I checked and checked and checked. By the time the period for purchasing the sets had nearly ended, only eight of the fifteen cards had been posted. As much as I wanted to pull the trigger, I couldn't convince myself to do it. I just didn't trust Topps to provide decent players for the Brewers set in light of some of their selections for the flagship and Heritage sets. 

In the end, I'm apparently not the only one who eschewed buying that money grab -- Topps sold only 32 Brewers sets. I am kicking myself, though, for not buying into it on the potential that the Brewers could be in first place in the division at the All-Star Break. 

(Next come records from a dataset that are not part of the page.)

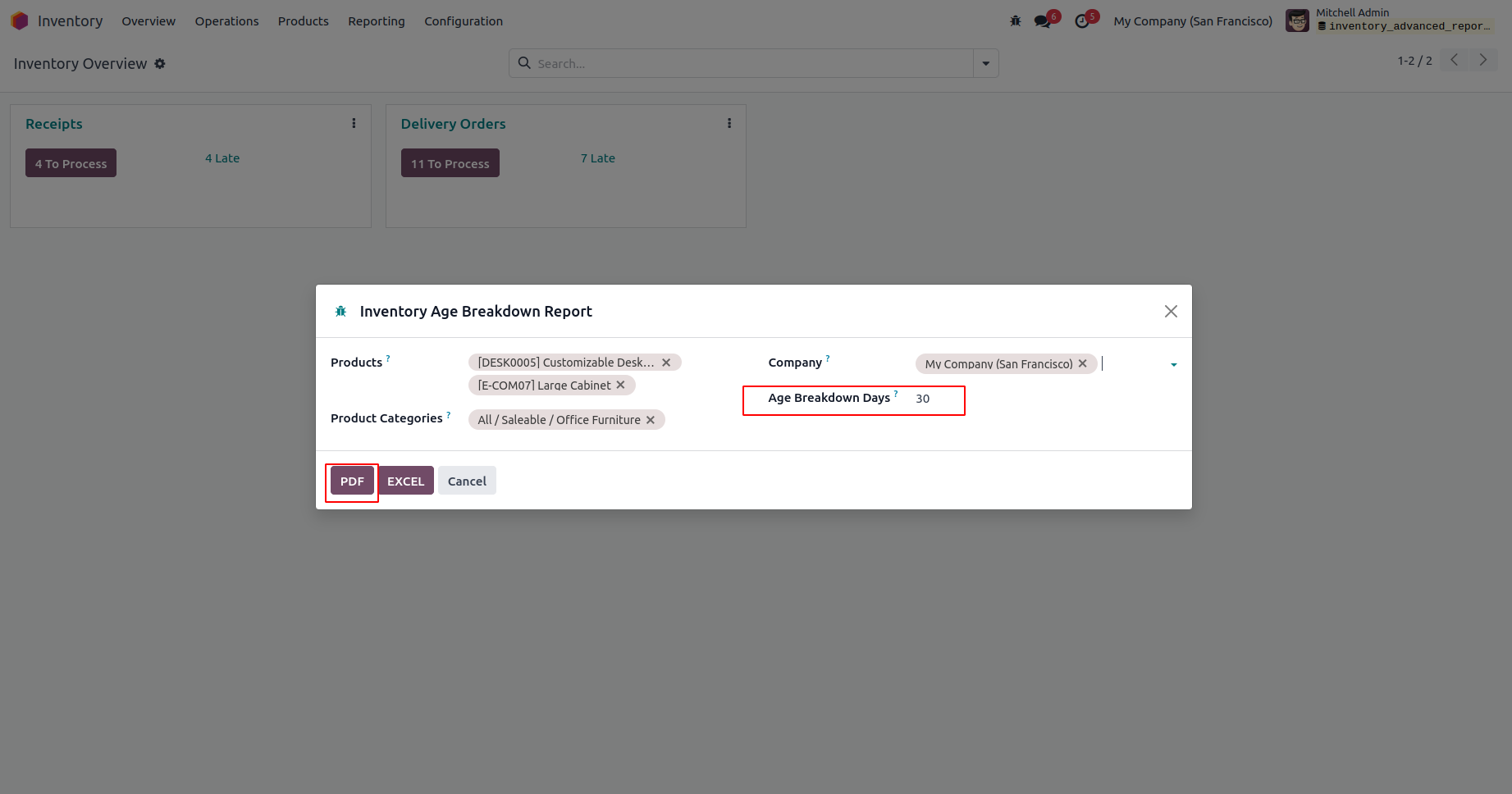1512x794 pixels.
Task: Open the activities clock icon
Action: point(1082,21)
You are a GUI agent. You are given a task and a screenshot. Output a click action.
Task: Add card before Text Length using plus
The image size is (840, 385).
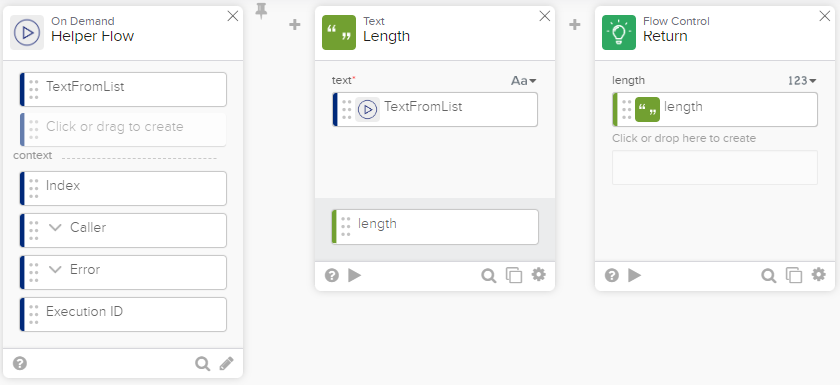[x=295, y=25]
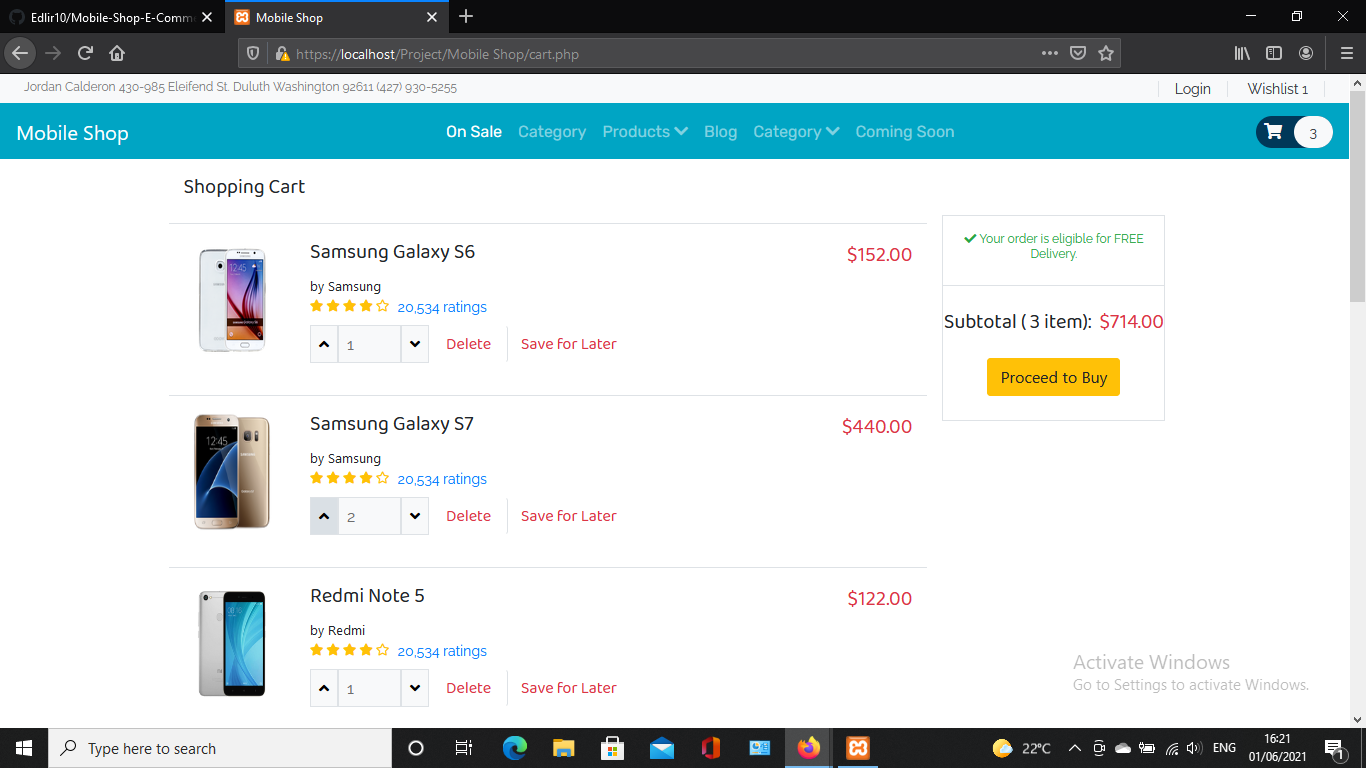Open the shopping cart icon showing 3 items
Image resolution: width=1366 pixels, height=768 pixels.
tap(1273, 131)
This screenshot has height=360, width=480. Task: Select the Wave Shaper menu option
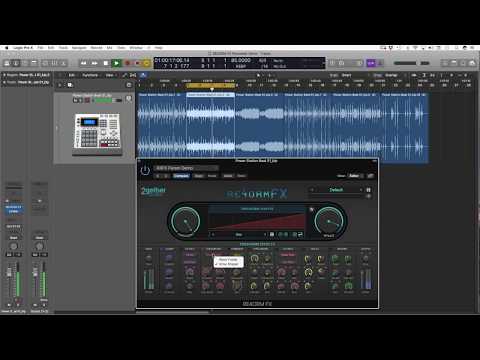[228, 264]
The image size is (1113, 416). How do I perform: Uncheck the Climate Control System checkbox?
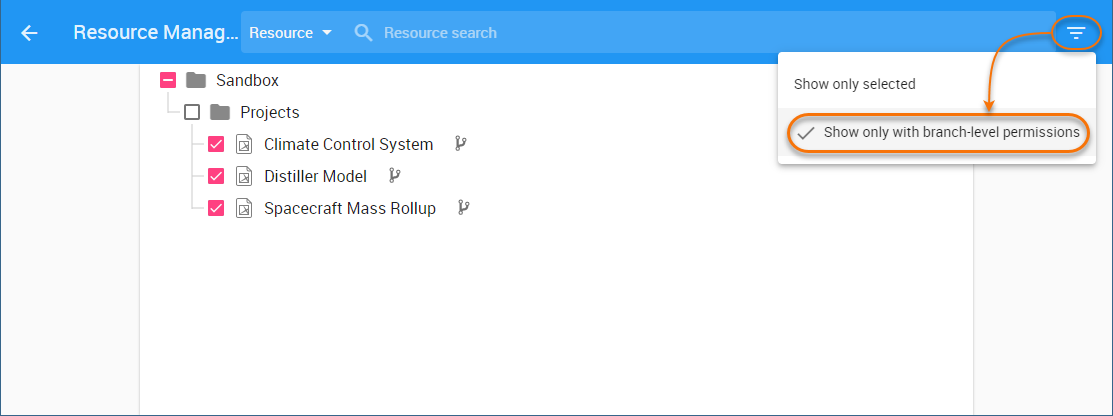pos(216,144)
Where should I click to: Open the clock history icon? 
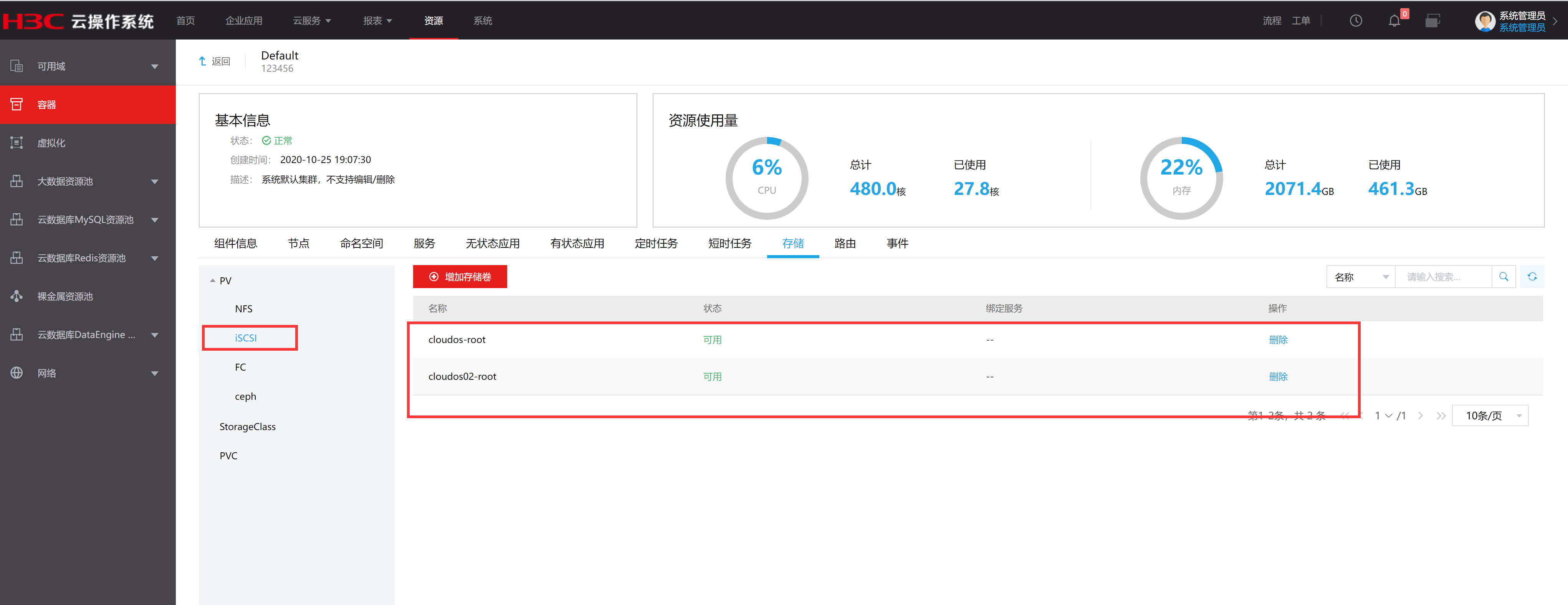point(1356,21)
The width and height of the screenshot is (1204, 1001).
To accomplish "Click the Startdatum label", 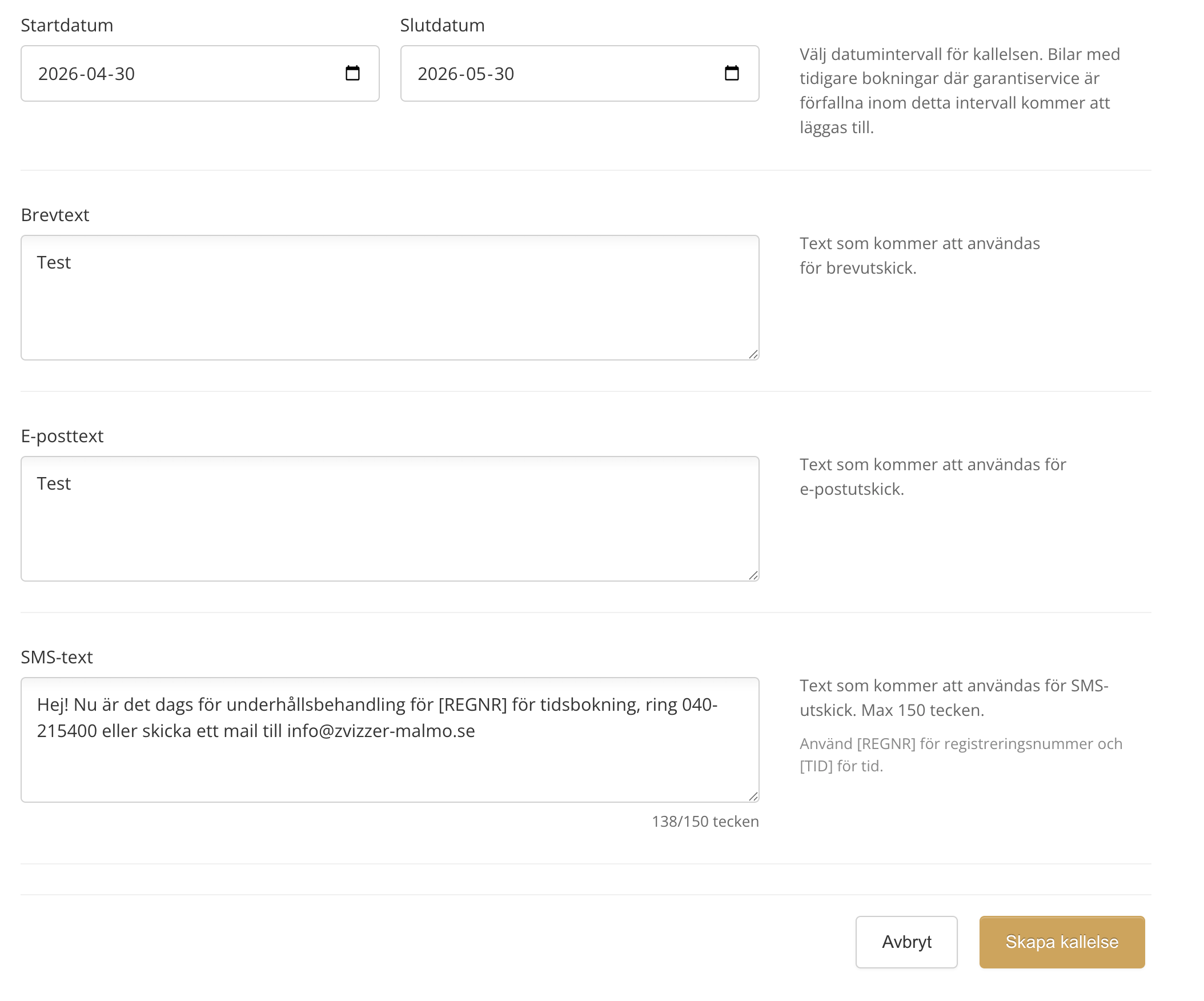I will coord(67,25).
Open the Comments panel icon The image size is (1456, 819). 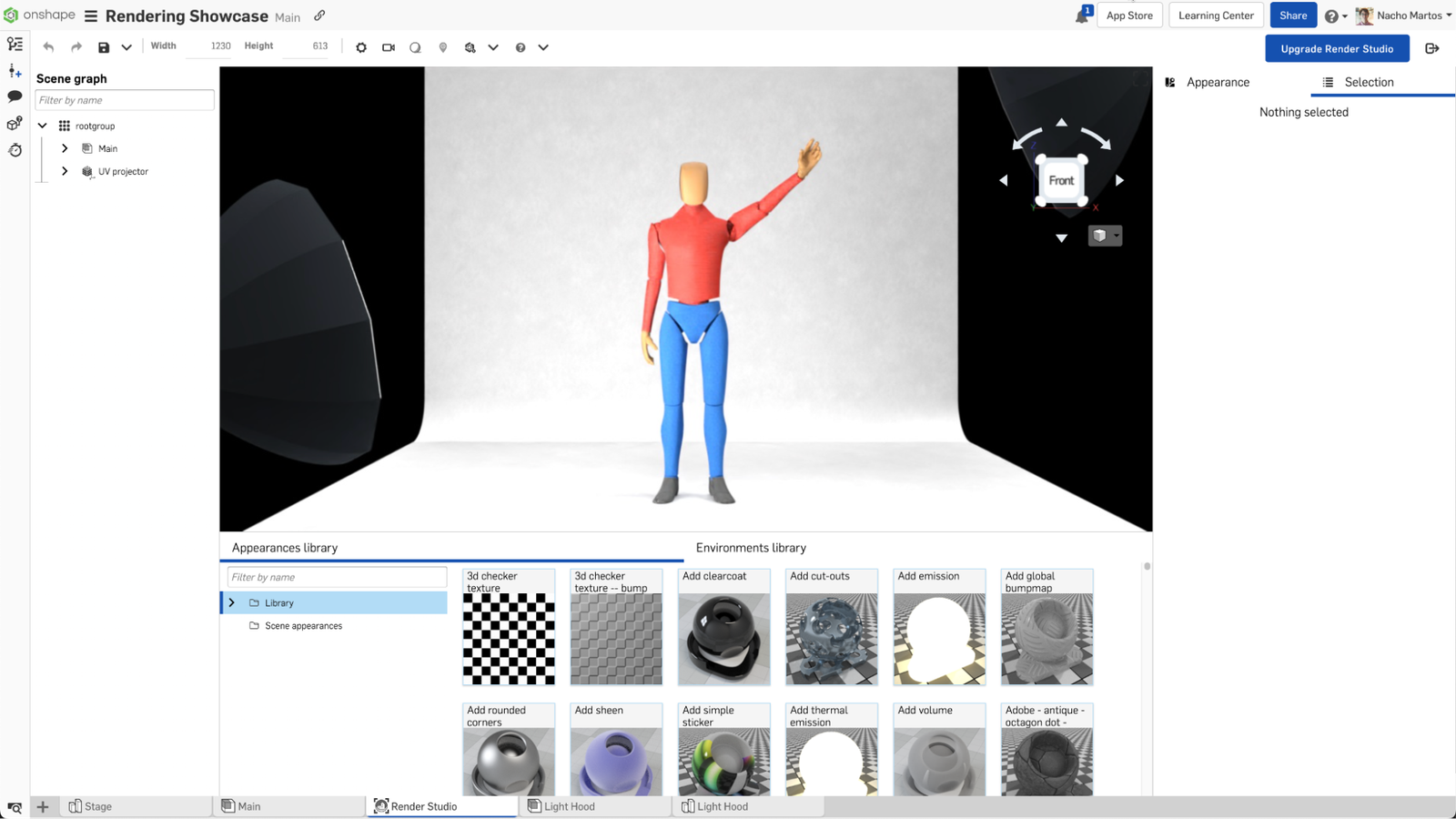(x=15, y=96)
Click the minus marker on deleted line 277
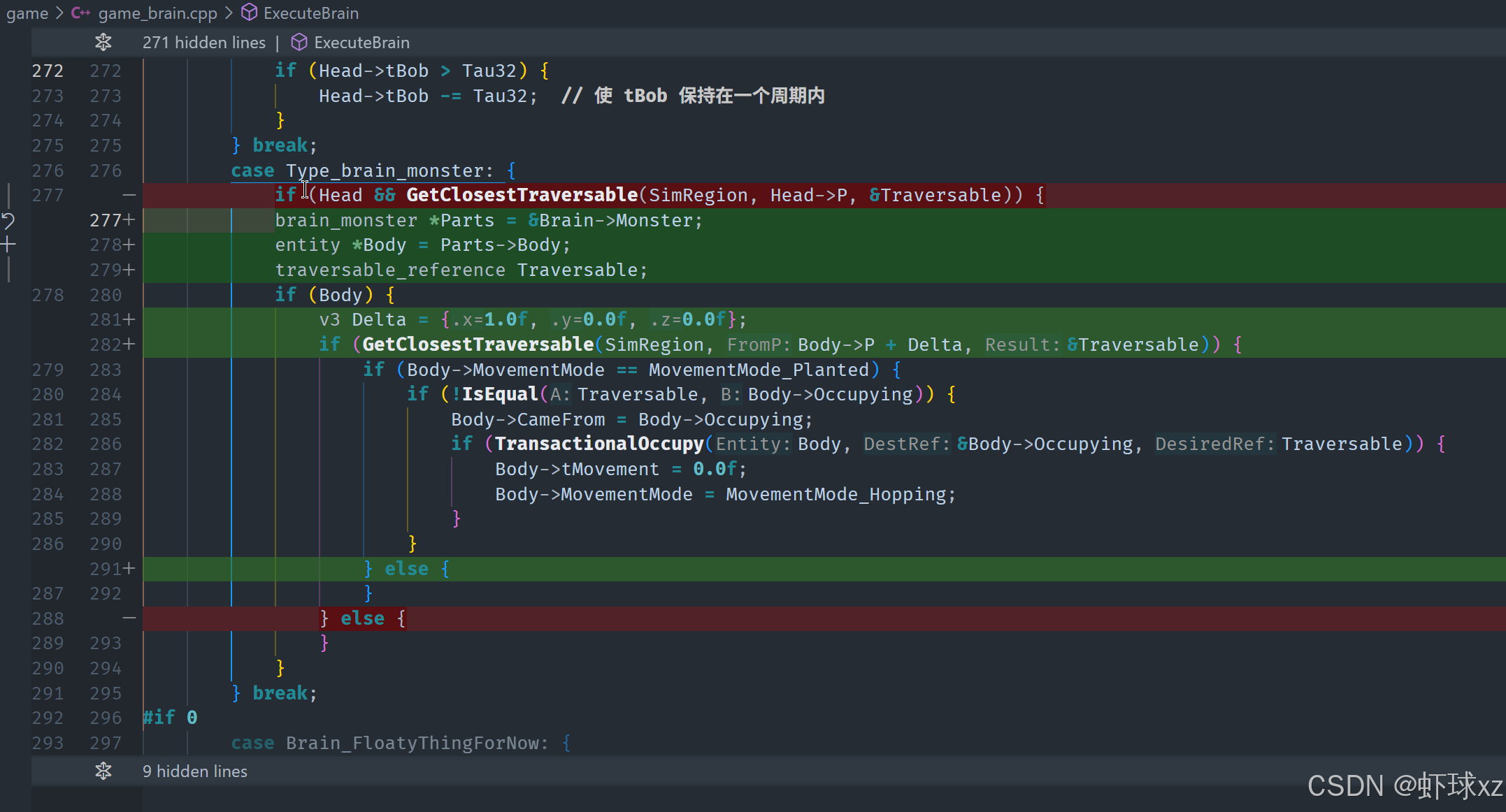Screen dimensions: 1506x812 coord(129,195)
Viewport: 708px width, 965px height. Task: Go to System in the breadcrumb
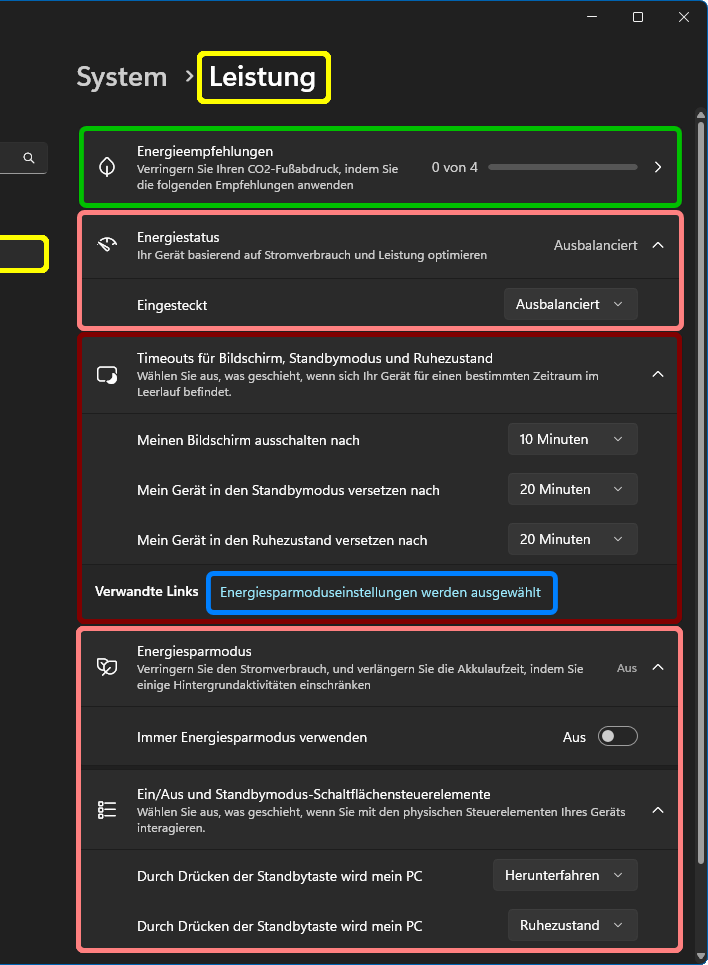click(x=122, y=77)
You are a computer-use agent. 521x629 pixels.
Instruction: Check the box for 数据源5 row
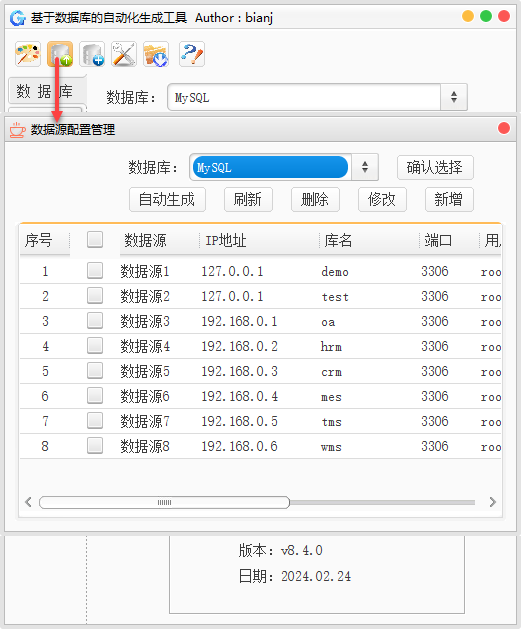point(95,371)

And then Eric Thames hit the scene. Thames exploded into the national baseball consciousness by an incredible hot streak of home run hitting against the Cincinnati Reds and Chicago Cubs. That led those now-much-less-lovable winners -- John Lackey and former Brewer/still lardass Chris Bosio -- to insinuate that Thames was on steroids. I'm assuming that was because Thames had the temerity to hit a homer against the Cubs. 

As an aside, the Cubs did not accuse Ryan Zimmerman of juicing even though Zimmerman has hit just two fewer homers in 42 games than he did in 115 games all of last year. Did Zimmerman really change his hitting approach to hit more fly balls, or did he just become acquainted with the clear and the cream? My answer: he changed his hitting approach and got lucky with how many balls left the park. Also, again, it's small-sample-size theater here too. If Thames or Zimmerman hit 13 homers in 28 games in the middle of August, we'd say they were on a hot streak. Do it in April, and John Lackey says, "check him for steroids!"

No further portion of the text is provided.